STATED EXERCISE 1: In the cleancache thread, why is cleancache_ops a system-wide pointer instead of a fixed structure? Answer in one to three sentences.
STATED EXERCISE 2: According to the cleancache thread, what effort in core MM do these changes run against?
STATED EXERCISE 3: Carry on the cleancache thread from its last line.

PAGE TEXT:
I'm a bit surprised that cleancache and frontswap have their sticky
fingers so deep inside swap and filesystems and the VFS.

I'd have thought that the places where pages are added to the caches
would be highly concentrated in the page-reclaim page eviction code,
and that for reads the place where pages are retrieved would be at the
pagecache/swapcache <-> I/O boundary. Those transition points are
reasonably narrow and seem to be the obvious site at which to interpose
a cache, but it wasn't done that way.

In core MM there's been effort to treat swap-backed and file-backed pages
in the same manner (indeed in a common manner) and that effort has been
partially successful. These changes are going in the other direction.


There have been any number of compressed-swap and compressed-file
projects (if not compressed-pagecache). Where do cleancache/frontswap
overlap those and which is superior?


And the big vague general issue: where's the value? What does all this
code buy us? Why would we want to include it in Linux? When Aunt
Tillie unwraps her shiny new kernel, what would she notice was
different?

--
To unsubscribe, send a message with 'unsubscribe linux-mm' in
the body to [email protected]. For more info on Linux MM,
see: http://www.linux-mm.org/ .
Don't email: <a href=mailto:"[email protected]"> [email protected] </a>

2010-06-03 00:06:37

by Dan Magenheimer

[permalink] [raw]
Subject: RE: [PATCH V2 2/7] Cleancache (was Transcendent Memory): core files

> From: Andrew Morton [mailto:[email protected]]

Thanks very much for taking the time for feedback! I hope
I can answer all of your questions... bear with me if some
of the answers are a bit long.

> > +extern struct cleancache_ops *cleancache_ops;
>
> Why does this exist? If there's only ever one cleancache_ops
> system-wide then we'd be better off doing
>
> (*cleancache_ops.init_fs)()
>
> and save a zillion pointer hops.
>
> If instead there are different flavours of cleancache_ops then making
> this pointer a system-wide singleton seems an odd decision.

It is intended that there be different flavours but only
one can be used in any running kernel. A driver file/module
claims the cleancache_ops pointer (and should check to ensure
it is not already claimed). And if nobody claims cleancache_ops,
the hooks should be as non-intrusive as possible.

Also note that the operations occur on the order of the number
of I/O's, so definitely a lot, but "zillion" may be a bit high. :-)

If you think this is a showstoppper, it could be changed
to be bound only at compile-time, but then (I think) the claimer
could never be a dynamically-loadable module.

> All these undocumeted functions would appear to be racy and buggy if
> the passed-in page isn't locked. But because they're undocumented, I
> don't know if "the page must be locked" was an API requirement and I
> ain't going to go and review all callers.

AVAILABLE DATA:

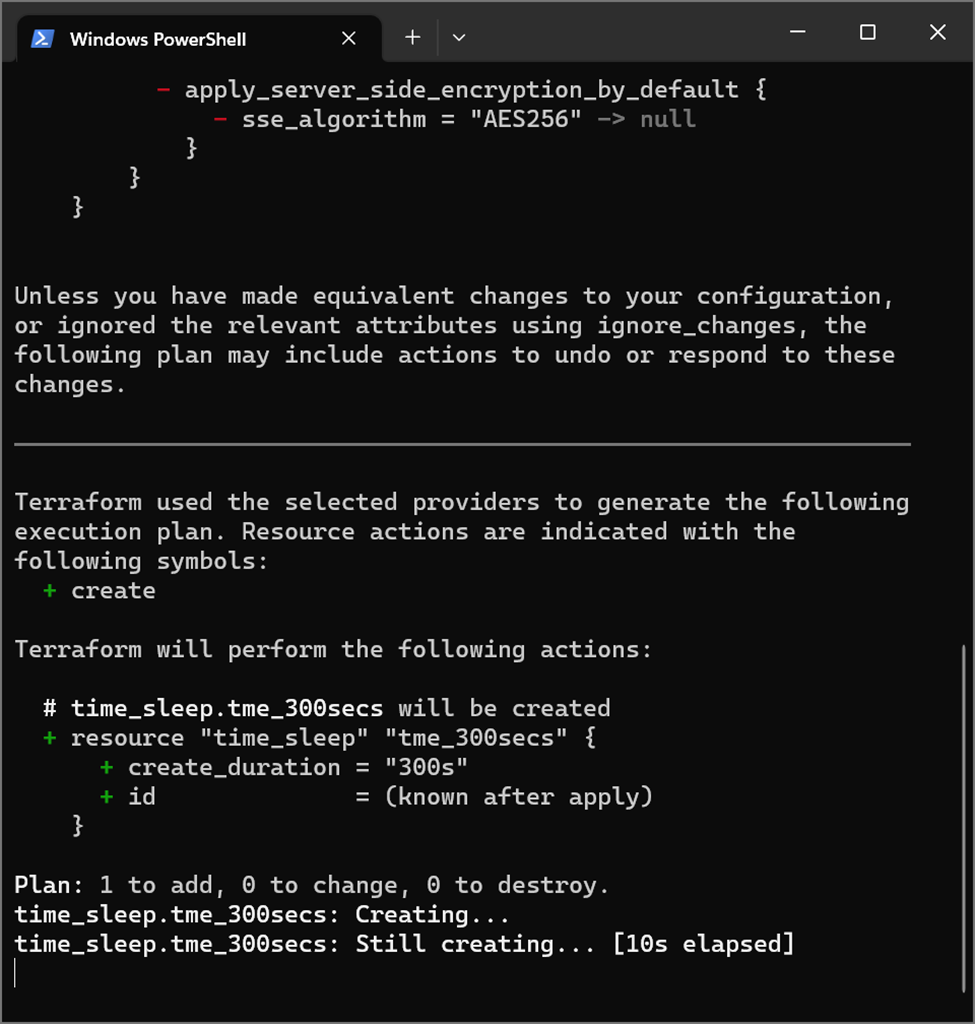Click the PowerShell icon in the tab
Viewport: 975px width, 1024px height.
click(x=42, y=39)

EXERCISE ANSWER 1: Cleancache is meant to come in different flavors, but only one can be used in a running kernel. A driver file or module claims the pointer, and if nobody claims it, the hooks stay as non-intrusive as possible. Binding it only at compile time would likely mean the claimer could never be a dynamically-loadable module.

EXERCISE ANSWER 2: The effort to treat swap-backed and file-backed pages in the same, common manner.

EXERCISE ANSWER 3:
True. The passed-in pages are assumed to be locked and,
I believe, they are at all call sites. I'm not sure if
this is possible/easy, but maybe I can put a BUG_ON(if !locked)
in the routines to enforce and document this (and document
it also with prose elsewhere).

> Please completely document the sysfs API, preferably in the changelogs.
> It's the first thing reviewers should look at, because it's one thing
> we can never change. And Documentation/ABI/ is a place for permanent
> documentation.

OK, will do.

> I'm a bit surprised that cleancache and frontswap have their sticky
> fingers so deep inside swap and filesystems and the VFS.
>
> I'd have thought that the places where pages are added to the caches
> would be highly concentrated in the page-reclaim page eviction code,
> and that for reads the place where pages are retrieved would be at the
> pagecache/swapcache <-> I/O boundary. Those transition points are
> reasonably narrow and seem to be the obvious site at which to interpose
> a cache, but it wasn't done that way.

Hmmm... I think those transition points are exactly where the
get/put/flush hooks are placed and I don't see how they can
be reduced.

The filesystem init hooks are almost entirely to allow different fs's
to "opt in" to cleancache, with one exception in btrfs since btrfs
goes around VFS in one case. And frontswap has one init call
per swap type (all in one place).

The core hooks for frontswap are also very few and brief. The
lengthy part of the patch is because the pages in frontswap are
persistent and must be managed with a (one-bit-per-page) data
structure.

Plus, there's a lot of patch-bulk due to the sysfs calls
and a lot of comments.

> In core MM there's been effort to treat swap-backed and file-backed
> pages
> in the same manner (indeed in a common manner) and that effort has been
> partially successful. These changes are going in the other direction.

But IMHO they are going the other direction for a very good
reason. Much of the value of cleancache comes from cleanly
separating clean pagecache pages from dirty pages. Frontswap
is always dealing with dirty pages.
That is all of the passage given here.